:: What is expected ::
Starting with the line that holds "Switch to the Sections tab", copy out each remaining line of the listing below, up to and including the last one, and include nothing else.

-=-=-=-=-

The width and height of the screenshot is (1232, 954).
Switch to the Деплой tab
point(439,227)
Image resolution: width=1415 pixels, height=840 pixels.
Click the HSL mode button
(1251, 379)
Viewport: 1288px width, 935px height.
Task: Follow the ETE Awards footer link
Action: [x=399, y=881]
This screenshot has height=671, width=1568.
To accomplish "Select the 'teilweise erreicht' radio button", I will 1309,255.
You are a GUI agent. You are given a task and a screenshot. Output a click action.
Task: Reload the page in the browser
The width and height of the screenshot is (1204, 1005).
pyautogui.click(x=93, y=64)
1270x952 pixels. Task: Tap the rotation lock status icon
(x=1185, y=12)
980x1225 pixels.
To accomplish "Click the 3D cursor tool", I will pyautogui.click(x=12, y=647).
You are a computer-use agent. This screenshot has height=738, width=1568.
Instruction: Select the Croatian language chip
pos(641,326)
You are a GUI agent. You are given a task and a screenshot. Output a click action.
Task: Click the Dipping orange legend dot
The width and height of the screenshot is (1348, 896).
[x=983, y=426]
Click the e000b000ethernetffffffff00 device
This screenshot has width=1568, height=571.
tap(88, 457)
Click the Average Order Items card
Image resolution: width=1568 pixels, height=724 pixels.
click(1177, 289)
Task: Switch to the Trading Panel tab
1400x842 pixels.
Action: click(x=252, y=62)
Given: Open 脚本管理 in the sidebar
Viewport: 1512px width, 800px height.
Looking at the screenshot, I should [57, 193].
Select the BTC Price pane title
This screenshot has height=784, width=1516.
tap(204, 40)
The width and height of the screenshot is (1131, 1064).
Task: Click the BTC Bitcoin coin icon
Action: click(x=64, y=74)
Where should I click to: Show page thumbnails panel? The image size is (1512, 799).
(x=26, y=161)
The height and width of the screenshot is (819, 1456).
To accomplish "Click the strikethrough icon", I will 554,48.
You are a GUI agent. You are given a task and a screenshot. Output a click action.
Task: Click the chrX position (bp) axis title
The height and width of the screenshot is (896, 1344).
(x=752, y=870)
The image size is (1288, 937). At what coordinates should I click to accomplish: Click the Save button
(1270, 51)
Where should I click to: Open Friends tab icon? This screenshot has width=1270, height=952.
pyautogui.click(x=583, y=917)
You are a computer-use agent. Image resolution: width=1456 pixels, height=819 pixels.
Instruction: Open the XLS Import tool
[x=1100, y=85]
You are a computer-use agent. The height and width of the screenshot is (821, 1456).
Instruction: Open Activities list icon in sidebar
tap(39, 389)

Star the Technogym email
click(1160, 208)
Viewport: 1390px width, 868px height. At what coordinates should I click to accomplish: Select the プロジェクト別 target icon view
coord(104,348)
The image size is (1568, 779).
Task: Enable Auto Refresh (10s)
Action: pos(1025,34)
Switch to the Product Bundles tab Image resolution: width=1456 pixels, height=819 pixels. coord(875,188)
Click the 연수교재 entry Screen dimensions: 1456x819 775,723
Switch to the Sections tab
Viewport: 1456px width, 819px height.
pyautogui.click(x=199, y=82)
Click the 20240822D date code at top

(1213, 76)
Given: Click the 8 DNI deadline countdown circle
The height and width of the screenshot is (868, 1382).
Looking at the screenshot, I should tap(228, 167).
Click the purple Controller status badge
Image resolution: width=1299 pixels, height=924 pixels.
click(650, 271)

-=-=-=-=-

:: Task output ::
Switch to the Sections tab
Viewport: 1456px width, 819px height.
pyautogui.click(x=199, y=82)
Click the 20240822D date code at top

(1213, 76)
Given: Click the 8 DNI deadline countdown circle
The height and width of the screenshot is (868, 1382).
Looking at the screenshot, I should tap(228, 167).
Click the purple Controller status badge
Image resolution: width=1299 pixels, height=924 pixels.
click(650, 271)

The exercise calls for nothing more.